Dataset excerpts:

⟨

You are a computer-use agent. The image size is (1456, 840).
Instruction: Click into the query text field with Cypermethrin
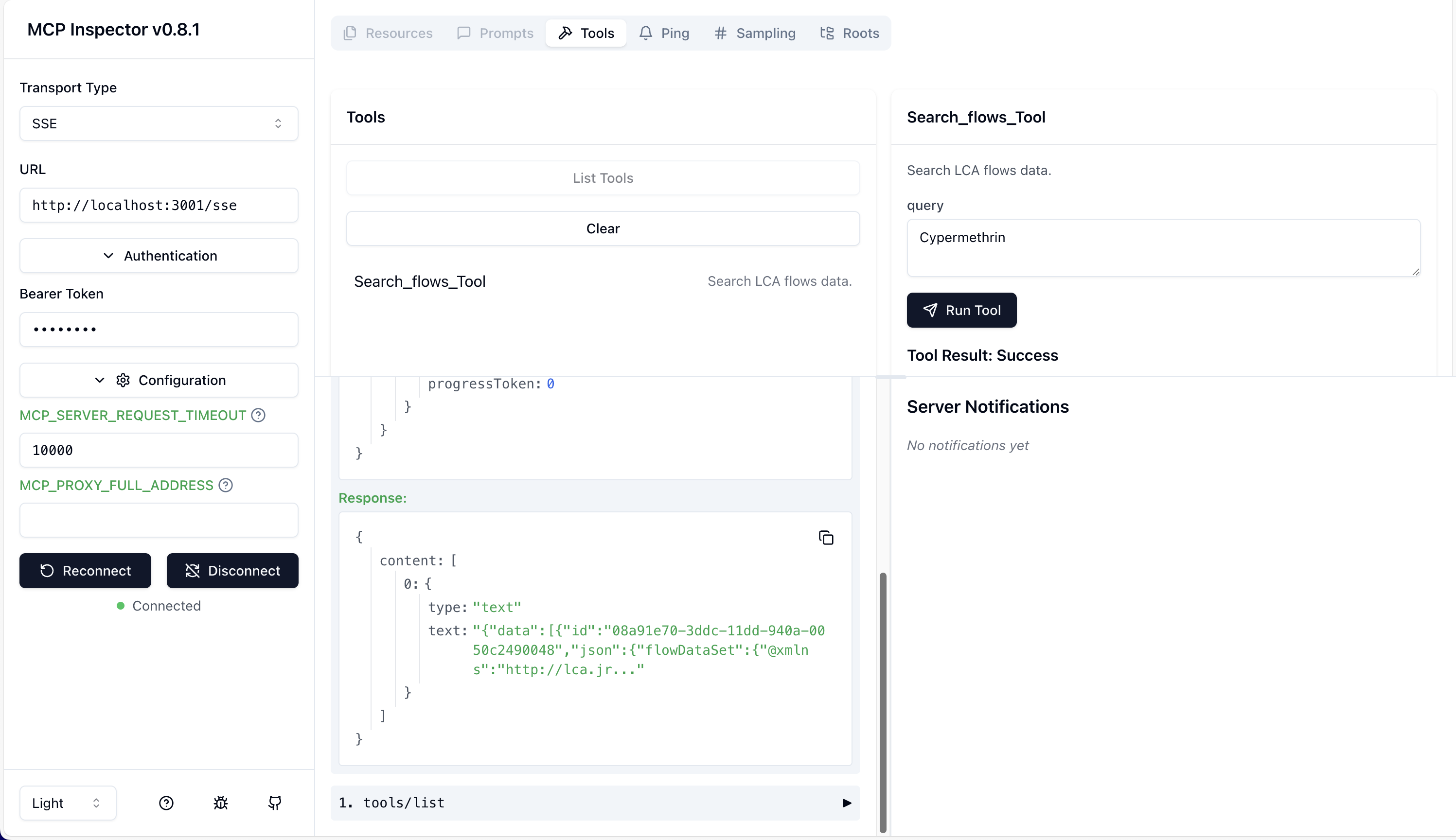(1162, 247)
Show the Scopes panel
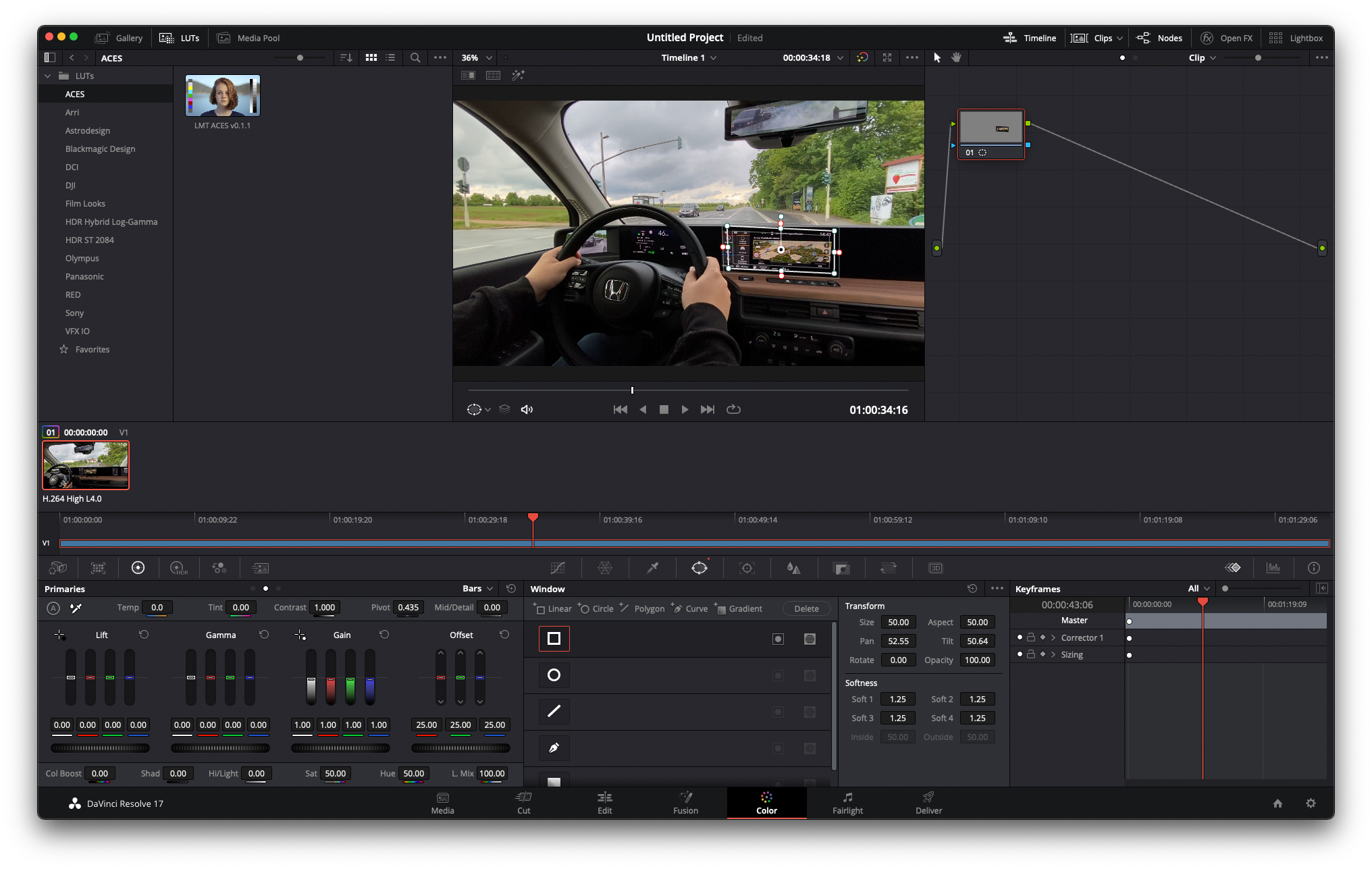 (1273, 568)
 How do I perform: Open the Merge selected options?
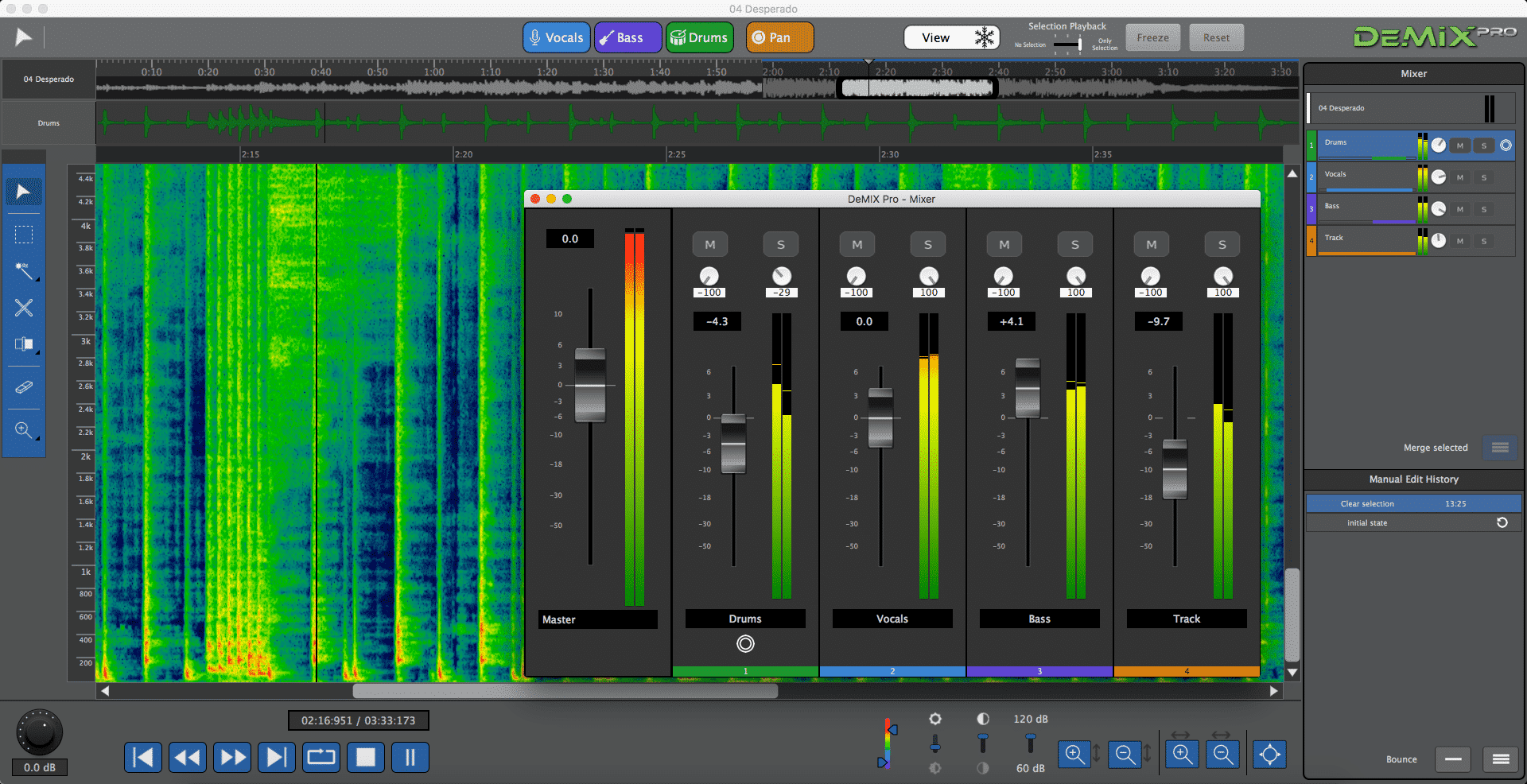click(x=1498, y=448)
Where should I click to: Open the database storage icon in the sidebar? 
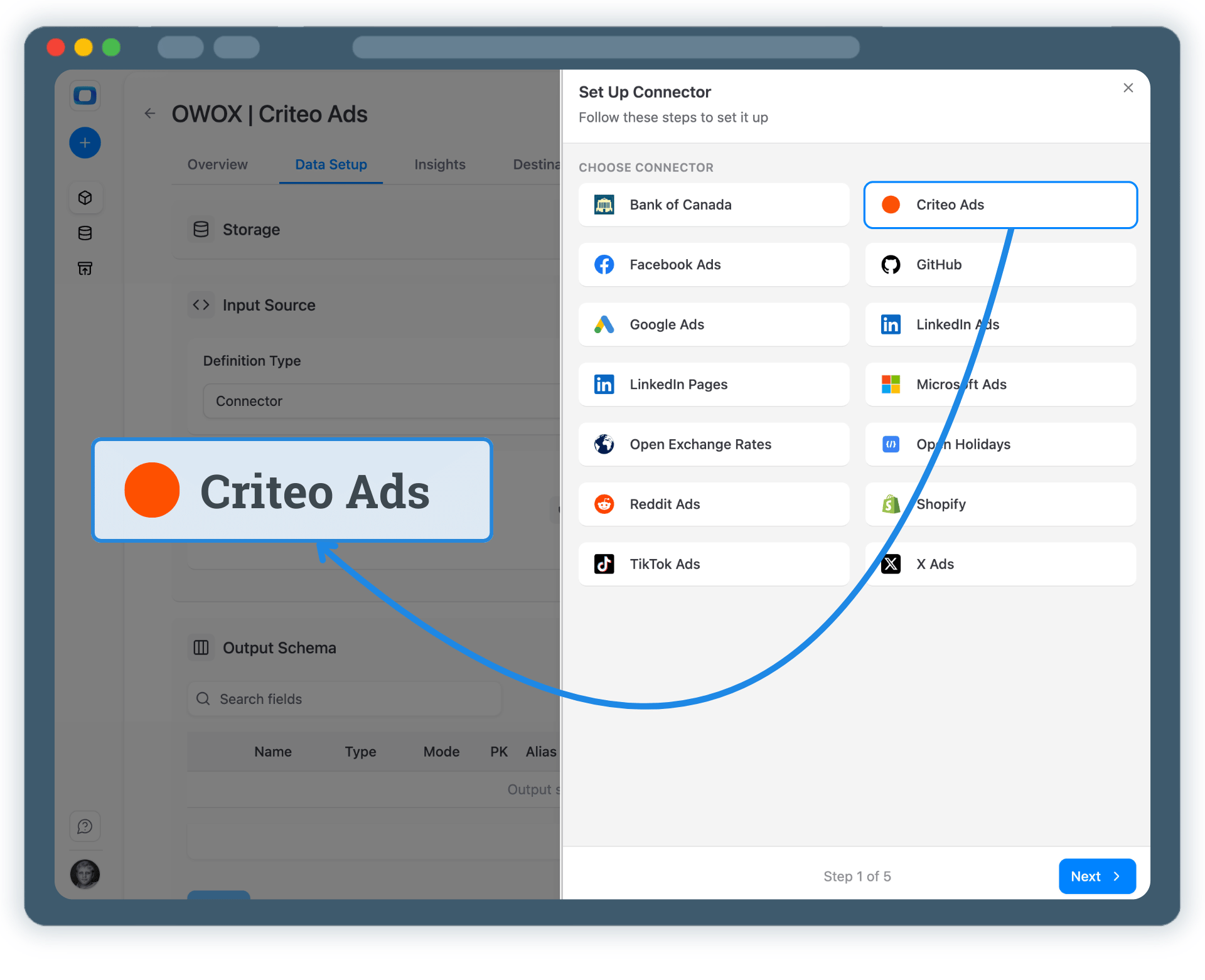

⟩

Output, exactly and without pictures, the span of lines that starts at the line containing "Instruction: Click into" and ends at the last line above.

Solution for this problem:
Instruction: Click into the query text field with Cypermethrin
(1162, 247)
Show the Scopes panel
 (1273, 568)
 How do I perform: Open the Merge selected options?
click(x=1498, y=448)
Where should I click to: Open the database storage icon in the sidebar? 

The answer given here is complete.